Activity. Reproduce, please, only the lines from the first line below to the line containing "This screenshot has height=419, width=960.", inclusive.

------------------------------------------------

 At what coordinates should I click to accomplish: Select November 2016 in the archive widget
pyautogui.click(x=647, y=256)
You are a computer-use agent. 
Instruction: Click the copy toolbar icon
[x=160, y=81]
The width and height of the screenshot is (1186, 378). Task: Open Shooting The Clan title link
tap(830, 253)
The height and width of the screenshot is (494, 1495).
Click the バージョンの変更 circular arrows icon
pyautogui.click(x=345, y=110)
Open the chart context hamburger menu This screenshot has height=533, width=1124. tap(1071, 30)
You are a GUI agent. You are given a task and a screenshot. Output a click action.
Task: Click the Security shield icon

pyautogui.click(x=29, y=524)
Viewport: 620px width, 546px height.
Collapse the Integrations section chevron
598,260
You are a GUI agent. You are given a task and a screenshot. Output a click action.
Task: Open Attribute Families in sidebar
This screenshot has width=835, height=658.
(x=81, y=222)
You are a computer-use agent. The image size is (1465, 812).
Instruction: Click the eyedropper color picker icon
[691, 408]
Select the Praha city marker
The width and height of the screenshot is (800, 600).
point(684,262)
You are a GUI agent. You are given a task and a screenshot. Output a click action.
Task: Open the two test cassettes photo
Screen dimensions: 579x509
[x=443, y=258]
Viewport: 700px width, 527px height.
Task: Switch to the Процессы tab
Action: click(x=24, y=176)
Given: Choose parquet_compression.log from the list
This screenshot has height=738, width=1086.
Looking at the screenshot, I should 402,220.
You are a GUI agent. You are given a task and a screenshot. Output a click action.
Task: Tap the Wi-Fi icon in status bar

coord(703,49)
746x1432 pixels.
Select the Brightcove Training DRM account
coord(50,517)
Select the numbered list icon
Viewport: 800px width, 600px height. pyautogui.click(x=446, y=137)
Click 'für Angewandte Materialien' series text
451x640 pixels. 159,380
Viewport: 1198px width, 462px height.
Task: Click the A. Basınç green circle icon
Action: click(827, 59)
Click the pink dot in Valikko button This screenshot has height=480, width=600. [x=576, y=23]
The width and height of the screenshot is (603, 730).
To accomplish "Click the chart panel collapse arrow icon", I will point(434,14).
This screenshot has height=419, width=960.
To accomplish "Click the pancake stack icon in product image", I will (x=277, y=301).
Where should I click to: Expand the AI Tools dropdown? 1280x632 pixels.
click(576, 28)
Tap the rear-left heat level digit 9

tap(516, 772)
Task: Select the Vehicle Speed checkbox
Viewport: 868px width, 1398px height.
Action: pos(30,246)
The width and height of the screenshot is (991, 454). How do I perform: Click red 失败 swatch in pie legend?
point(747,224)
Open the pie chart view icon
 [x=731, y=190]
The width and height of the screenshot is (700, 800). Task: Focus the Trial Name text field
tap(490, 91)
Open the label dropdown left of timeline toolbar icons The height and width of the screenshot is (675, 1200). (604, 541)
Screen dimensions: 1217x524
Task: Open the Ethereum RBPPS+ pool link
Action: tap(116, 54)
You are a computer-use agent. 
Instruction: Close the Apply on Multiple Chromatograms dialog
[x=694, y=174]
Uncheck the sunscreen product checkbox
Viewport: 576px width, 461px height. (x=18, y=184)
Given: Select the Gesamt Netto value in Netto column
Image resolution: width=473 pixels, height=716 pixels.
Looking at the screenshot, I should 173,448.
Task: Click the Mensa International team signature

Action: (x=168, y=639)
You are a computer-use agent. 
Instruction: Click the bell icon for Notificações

------------------------------------------------

Problem solution.
 At what coordinates should I click to accomplish: Select November 2016 in the archive widget
pyautogui.click(x=647, y=256)
You are a computer-use agent. 
Instruction: Click the copy toolbar icon
[x=160, y=81]
The width and height of the screenshot is (1186, 378). Task: Open Shooting The Clan title link
tap(830, 253)
The height and width of the screenshot is (494, 1495).
Click the バージョンの変更 circular arrows icon
pyautogui.click(x=345, y=110)
Open the chart context hamburger menu This screenshot has height=533, width=1124. tap(1071, 30)
You are a GUI agent. You are given a task and a screenshot. Output a click action.
Task: Click the Security shield icon

pyautogui.click(x=29, y=524)
Viewport: 620px width, 546px height.
Collapse the Integrations section chevron
598,260
You are a GUI agent. You are given a task and a screenshot. Output a click action.
Task: Open Attribute Families in sidebar
This screenshot has width=835, height=658.
(x=81, y=222)
You are a computer-use agent. The image size is (1465, 812).
Instruction: Click the eyedropper color picker icon
[691, 408]
Select the Praha city marker
The width and height of the screenshot is (800, 600).
point(684,262)
You are a GUI agent. You are given a task and a screenshot. Output a click action.
Task: Open the two test cassettes photo
Screen dimensions: 579x509
[x=443, y=258]
Viewport: 700px width, 527px height.
Task: Switch to the Процессы tab
Action: click(x=24, y=176)
Given: Choose parquet_compression.log from the list
This screenshot has height=738, width=1086.
Looking at the screenshot, I should 402,220.
You are a GUI agent. You are given a task and a screenshot. Output a click action.
Task: Tap the Wi-Fi icon in status bar

coord(703,49)
746x1432 pixels.
Select the Brightcove Training DRM account
coord(50,517)
Select the numbered list icon
Viewport: 800px width, 600px height. pyautogui.click(x=446, y=137)
Click 'für Angewandte Materialien' series text
451x640 pixels. 159,380
Viewport: 1198px width, 462px height.
Task: Click the A. Basınç green circle icon
Action: click(827, 59)
Click the pink dot in Valikko button This screenshot has height=480, width=600. [x=576, y=23]
The width and height of the screenshot is (603, 730).
To accomplish "Click the chart panel collapse arrow icon", I will point(434,14).
This screenshot has height=419, width=960.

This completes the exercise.